New harder task #405

josephdviviano · 2025-10-03T16:47:25Z

I've read the .github/CONTRIBUTING.md file
My code follows the typing guidelines
I've added appropriate tests
I've run pre-commit hooks locally

Description

Added 3 new hypergrid tasks which should be more challenging. Note that the specifics are very much up for debate. I tried to identify environments which were easy to divide + conquer vs those which require compositional knowledge (and therefore some amount of knowledge sharing among agents in a multi-agent setting).
Added mode verification logic (to ensure that your particular configuration actually contains modes to find).
Added lots of tests around these new rewards.
Added visualizations of the reward landscape for these various rewards.

…d visualizations

younik

I am not able to review 1,000+ math-dense LOC for hypergrid.py :(
If you want a careful review, consider splitting this.

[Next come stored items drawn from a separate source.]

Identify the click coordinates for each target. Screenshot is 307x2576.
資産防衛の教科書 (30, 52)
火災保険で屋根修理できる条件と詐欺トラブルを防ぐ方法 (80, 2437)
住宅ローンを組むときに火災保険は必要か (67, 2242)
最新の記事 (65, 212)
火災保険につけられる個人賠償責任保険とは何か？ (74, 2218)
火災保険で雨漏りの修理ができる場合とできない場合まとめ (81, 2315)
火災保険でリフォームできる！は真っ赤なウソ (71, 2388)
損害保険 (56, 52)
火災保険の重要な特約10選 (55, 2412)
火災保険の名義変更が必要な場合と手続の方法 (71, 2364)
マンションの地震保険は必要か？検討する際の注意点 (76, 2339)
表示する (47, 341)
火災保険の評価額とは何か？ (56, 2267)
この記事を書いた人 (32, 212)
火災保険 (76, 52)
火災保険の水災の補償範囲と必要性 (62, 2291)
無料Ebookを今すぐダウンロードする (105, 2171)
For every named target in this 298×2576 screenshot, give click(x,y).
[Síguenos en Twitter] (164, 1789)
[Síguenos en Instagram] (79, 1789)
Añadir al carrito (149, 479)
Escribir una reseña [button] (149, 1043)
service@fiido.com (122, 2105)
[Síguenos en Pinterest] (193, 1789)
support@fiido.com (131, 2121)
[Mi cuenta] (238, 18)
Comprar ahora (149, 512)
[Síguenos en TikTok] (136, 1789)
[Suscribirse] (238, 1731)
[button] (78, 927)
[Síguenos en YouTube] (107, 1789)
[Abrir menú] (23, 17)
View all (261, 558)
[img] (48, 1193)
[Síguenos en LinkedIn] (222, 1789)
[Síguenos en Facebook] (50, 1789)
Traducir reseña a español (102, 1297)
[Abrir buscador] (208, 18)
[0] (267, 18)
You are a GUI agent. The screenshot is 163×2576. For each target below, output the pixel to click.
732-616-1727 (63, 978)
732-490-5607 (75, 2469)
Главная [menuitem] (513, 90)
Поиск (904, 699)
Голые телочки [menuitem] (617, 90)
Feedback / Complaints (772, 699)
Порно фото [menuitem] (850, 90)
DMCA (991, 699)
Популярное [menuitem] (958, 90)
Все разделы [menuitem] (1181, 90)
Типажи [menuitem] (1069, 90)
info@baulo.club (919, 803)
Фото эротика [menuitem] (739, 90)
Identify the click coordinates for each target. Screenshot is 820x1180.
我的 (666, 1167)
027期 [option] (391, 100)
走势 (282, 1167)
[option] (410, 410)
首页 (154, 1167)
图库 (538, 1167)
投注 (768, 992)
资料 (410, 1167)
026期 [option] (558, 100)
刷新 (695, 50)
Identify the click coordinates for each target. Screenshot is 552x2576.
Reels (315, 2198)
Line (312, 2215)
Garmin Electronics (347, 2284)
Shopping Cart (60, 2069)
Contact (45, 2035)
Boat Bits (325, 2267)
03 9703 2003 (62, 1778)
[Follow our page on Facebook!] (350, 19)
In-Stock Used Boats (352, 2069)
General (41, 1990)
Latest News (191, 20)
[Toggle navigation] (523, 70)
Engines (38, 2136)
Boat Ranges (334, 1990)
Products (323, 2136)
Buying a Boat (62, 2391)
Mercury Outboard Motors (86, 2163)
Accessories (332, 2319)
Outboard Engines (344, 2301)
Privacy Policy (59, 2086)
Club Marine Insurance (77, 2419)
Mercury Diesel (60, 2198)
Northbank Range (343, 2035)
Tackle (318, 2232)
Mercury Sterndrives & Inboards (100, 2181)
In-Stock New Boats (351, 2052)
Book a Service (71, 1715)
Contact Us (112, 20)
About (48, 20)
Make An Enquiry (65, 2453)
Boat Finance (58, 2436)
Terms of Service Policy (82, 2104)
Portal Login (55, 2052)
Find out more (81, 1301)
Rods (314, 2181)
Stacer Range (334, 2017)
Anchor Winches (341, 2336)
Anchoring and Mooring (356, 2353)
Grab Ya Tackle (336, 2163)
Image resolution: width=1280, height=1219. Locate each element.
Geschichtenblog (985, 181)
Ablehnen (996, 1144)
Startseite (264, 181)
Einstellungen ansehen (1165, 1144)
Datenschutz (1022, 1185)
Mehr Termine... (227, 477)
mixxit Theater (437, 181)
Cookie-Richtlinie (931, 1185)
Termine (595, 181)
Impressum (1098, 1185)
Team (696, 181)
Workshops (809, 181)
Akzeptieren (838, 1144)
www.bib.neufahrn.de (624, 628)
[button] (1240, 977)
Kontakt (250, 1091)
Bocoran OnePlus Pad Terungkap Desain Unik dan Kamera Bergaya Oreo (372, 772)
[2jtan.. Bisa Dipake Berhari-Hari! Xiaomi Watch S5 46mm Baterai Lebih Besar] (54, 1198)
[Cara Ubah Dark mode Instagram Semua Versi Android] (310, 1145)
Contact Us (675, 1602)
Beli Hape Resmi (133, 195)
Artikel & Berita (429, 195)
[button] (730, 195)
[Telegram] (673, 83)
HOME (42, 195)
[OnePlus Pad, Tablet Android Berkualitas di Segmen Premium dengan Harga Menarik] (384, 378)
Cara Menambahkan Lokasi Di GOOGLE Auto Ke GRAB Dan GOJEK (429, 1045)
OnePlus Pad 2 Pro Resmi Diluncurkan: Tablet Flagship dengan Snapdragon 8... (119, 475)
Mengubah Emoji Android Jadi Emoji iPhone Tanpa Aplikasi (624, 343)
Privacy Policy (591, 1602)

younik · 2025-10-06T10:19:56Z

src/gfn/gym/hypergrid.py

+                        self._n_modes_via_ids_estimate = float(torch.unique(ids).numel())
+                        self._mode_stats_kind = "approx"
+            except Exception:
+                warnings.warn("+ Warning: Failed to compute mode_stats (skipping).")


better to use logger.exception here, to print the exception as well

Also it would be better to avoid catching Exception in general. Why this can fail?

this would catch the ValueError in "exact" branch as well. Is this what we want? Should we catch at all?

younik · 2025-10-06T10:25:12Z

src/gfn/gym/hypergrid.py

+            # Cheap exact threshold (up to ~200k states)
+            if self.n_states <= 200_000:
+                axes = [
+                    torch.arange(self.height, dtype=torch.long) for _ in range(self.ndim)
+                ]
+                grid = torch.cartesian_prod(*axes)
+                rewards = self.reward_fn(grid)


how did you come up with this number? Doing the cartesian product seems memory intensive

this number might need to be lowered. It was arbitrary.

younik · 2025-10-06T10:26:31Z

src/gfn/gym/hypergrid.py

+        except Exception:
+            # Fall back to heuristic paths below
+            pass


maybe add a logger
I don't think in general it is a good idea to mask a lot of stuff to the user. Sometimes we compute the exact mode existence, sometimes we use heuristic

yes, agreed

younik · 2025-10-06T10:30:08Z

src/gfn/gym/hypergrid.py

+        for col in range(m):
+            # Find pivot
+            piv = None
+            for r in range(row, k):
+                if A[r, col]:
+                    piv = r
+                    break
+            if piv is None:
+                continue
+            # Swap
+            if piv != row:
+                A[[row, piv]] = A[[piv, row]]
+                c[[row, piv]] = c[[piv, row]]
+            # Eliminate below
+            for r in range(row + 1, k):
+                if A[r, col]:
+                    A[r, :] ^= A[row, :]
+                    c[r] ^= c[row]
+            row += 1
+            if row == k:
+                break
+        # Check for inconsistency: 0 = 1 rows
+        for r in range(k):
+            if not A[r, :].any() and c[r]:
+                return False
+        return True


I didn't check the details tbh, but it seems quite inefficient and not easily readable. Can we rely to scipy for these stuffs?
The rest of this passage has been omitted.